Supplied text
>>>
Prometheus

 

The explorer ship Prometheus ventures into deep space looking for a resolution that transcends logic and defies rational expectation. Only a few on board have an articulable notion of what they might find. Others have only a vague inkling. The majority are tagging along out of curiosity, potential commercial reward, or for kicks. There are clues that their mission may yield results, but with such ambitious, unfocused aims, no one can be sure.

 

Are we not finding ourselves on a similar voyage when journeying to our local theatre to behold Ridley Scott’s return to the franchise he so boldly began with such remarkable visionary prowess thirty-three years ago?

 

There have been many movies in recent years that faced impossible odds because of what they represented as opposed to what they actually were. Star Trek, Indiana Jones and the Kingdom of the Crystal Skull, and Watchmen come to mind. There, filmmakers were trying to top, compete with, or bolster their own accomplishments while at the same time servicing a fan-base whose intensity and devotion to the source material could not tolerate even the most minor misstep.

 

These projects inherently arrived with baggage, whether that was fair or not, because there was something beyond the success or failure of the individual film at stake.

 

Even though the studio and Mr. Scott never dubbed Prometheus an Alien prequel (which it was tantalizingly rumored to be in the months leading up to its release), perhaps to avoid the pressures alluded to above, it is undoubtedly part and parcel of that universe; certainly more canon-worthy than a trivial, however dynamic, gimmick like Alien vs. Predator. Although the film is Ellen Ripley free (the one character, born three years after the events of Prometheus, that tied all Alien films together), we do learn much about the rabid, ravenous creatures that would so significantly define her.
<<<
Written instruction 1
Copy out the entries word for word, everything from the line containing "Click the arrow beside the Unnamed label" down to the last line of the entries.

Source material
>>>
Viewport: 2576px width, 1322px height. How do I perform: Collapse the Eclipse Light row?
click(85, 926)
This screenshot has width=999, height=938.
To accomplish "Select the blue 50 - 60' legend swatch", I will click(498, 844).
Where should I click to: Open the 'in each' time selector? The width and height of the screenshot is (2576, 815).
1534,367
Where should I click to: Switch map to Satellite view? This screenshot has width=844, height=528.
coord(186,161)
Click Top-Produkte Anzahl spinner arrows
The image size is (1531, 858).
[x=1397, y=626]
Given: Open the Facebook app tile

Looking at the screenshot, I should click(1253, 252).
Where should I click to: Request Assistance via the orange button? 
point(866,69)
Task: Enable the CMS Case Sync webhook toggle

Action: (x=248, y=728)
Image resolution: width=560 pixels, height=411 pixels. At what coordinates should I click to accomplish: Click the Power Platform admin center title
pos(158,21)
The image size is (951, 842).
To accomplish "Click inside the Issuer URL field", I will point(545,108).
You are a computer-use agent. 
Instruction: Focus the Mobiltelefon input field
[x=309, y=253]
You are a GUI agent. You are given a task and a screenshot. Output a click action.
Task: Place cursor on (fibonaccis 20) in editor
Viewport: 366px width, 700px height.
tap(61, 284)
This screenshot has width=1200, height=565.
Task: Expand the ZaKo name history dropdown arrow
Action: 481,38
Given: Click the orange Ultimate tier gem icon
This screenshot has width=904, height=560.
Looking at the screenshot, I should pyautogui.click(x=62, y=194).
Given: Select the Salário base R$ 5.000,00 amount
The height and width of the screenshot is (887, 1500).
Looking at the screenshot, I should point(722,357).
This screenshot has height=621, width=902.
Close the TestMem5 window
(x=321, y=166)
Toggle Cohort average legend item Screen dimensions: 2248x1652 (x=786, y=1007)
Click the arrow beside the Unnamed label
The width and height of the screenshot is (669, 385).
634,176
<<<
Written instruction 2
In the text about Prometheus, condense the paragraph that begins "There have been many movies in recent years" into one or two sentences, keeping its main facts.

Task solution 1
Click the arrow beside the Unnamed label
The width and height of the screenshot is (669, 385).
634,176

Task solution 2
Several recent films, such as Star Trek, Indiana Jones and the Kingdom of the Crystal Skull, and Watchmen, faced impossible odds because of what they represented rather than what they were. Their filmmakers tried to top, compete with, or bolster their own achievements while serving fans so devoted to the source material that they could not tolerate even the smallest misstep.